Citation: Wada Y, Takami Y, Tateishi M, Ryu T, Mikagi K, Saitsu H (2016) The Efficacy of Continued Sorafenib Treatment after Radiologic Confirmation of Progressive Disease in Patients with Advanced Hepatocellular Carcinoma. PLoS ONE 11(1): e0146456. https://doi.org/10.1371/journal.pone.0146456
Editor: Teh-Ia Huo, Taipei Veterans General Hospital, TAIWAN
Received: November 5, 2015; Accepted: December 17, 2015; Published: January 8, 2016
Copyright: © 2016 Wada et al. This is an open access article distributed under the terms of the Creative Commons Attribution License, which permits unrestricted use, distribution, and reproduction in any medium, provided the original author and source are credited.
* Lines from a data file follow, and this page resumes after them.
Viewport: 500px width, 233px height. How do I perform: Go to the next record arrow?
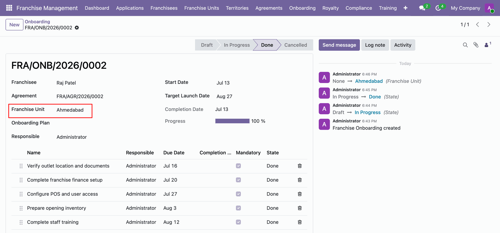(x=489, y=24)

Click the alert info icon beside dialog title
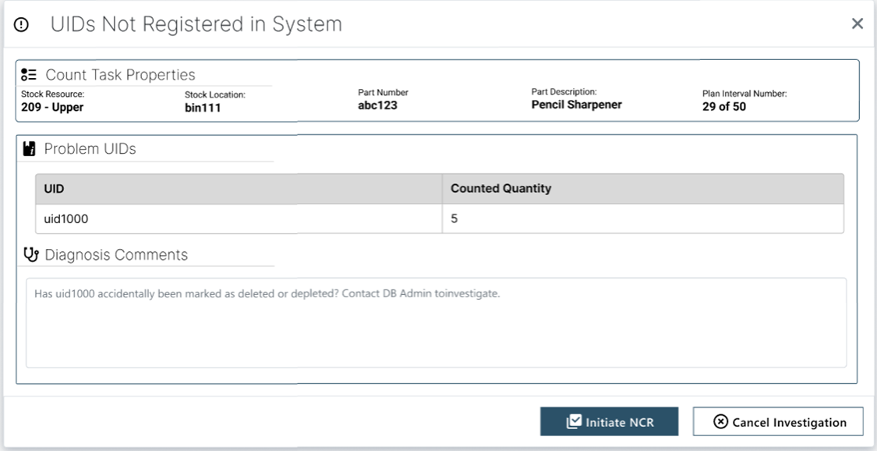[23, 24]
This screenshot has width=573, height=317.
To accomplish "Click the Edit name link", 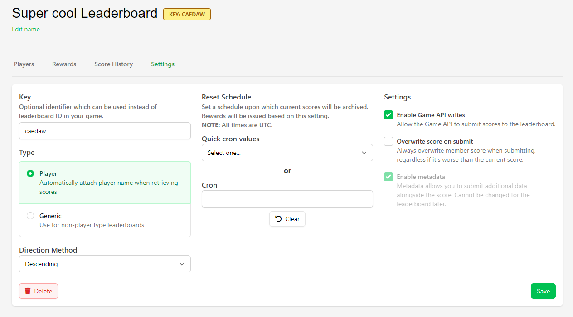I will point(26,29).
Data Availability: All relevant data are within the paper and its Supporting Information files.
Funding: The authors have no support or funding to report.
Competing interests: The authors have declared that no competing interests exist.
Patients with hepatocellular carcinoma (HCC) generally have a poor prognosis. They are often diagnosed with HCC at an advanced stage or with advanced liver cirrhosis and are therefore considered unsuitable for potentially curative approaches such as resection, liver transplantation, or other locoregional therapies . Sorafenib is a targeted anticancer agent that suppresses proliferation and angiogenesis by inhibiting the activities of RAF kinase and the receptors for vascular endothelial growth factor (VEGF) and platelet-derived growth factor . Two large-scale, phase III clinical trials—the Sorafenib HCC Assessment Randomized Protocol trial (SHARP) study  and the Asia-Pacific Study [2, 3]—demonstrated that sorafenib significantly prolongs the time to progression (TTP) and improves overall survival (OS) in patients with advanced HCC. Accordingly, sorafenib is the only recognized systemic chemotherapeutic agent for patients with advanced HCC for whom resection and local therapy are not indicated [4–6]. Although it is safe and effective for patients with advanced HCC [2, 3, 7, 8], its benefits in patients with stable disease remain to be determined.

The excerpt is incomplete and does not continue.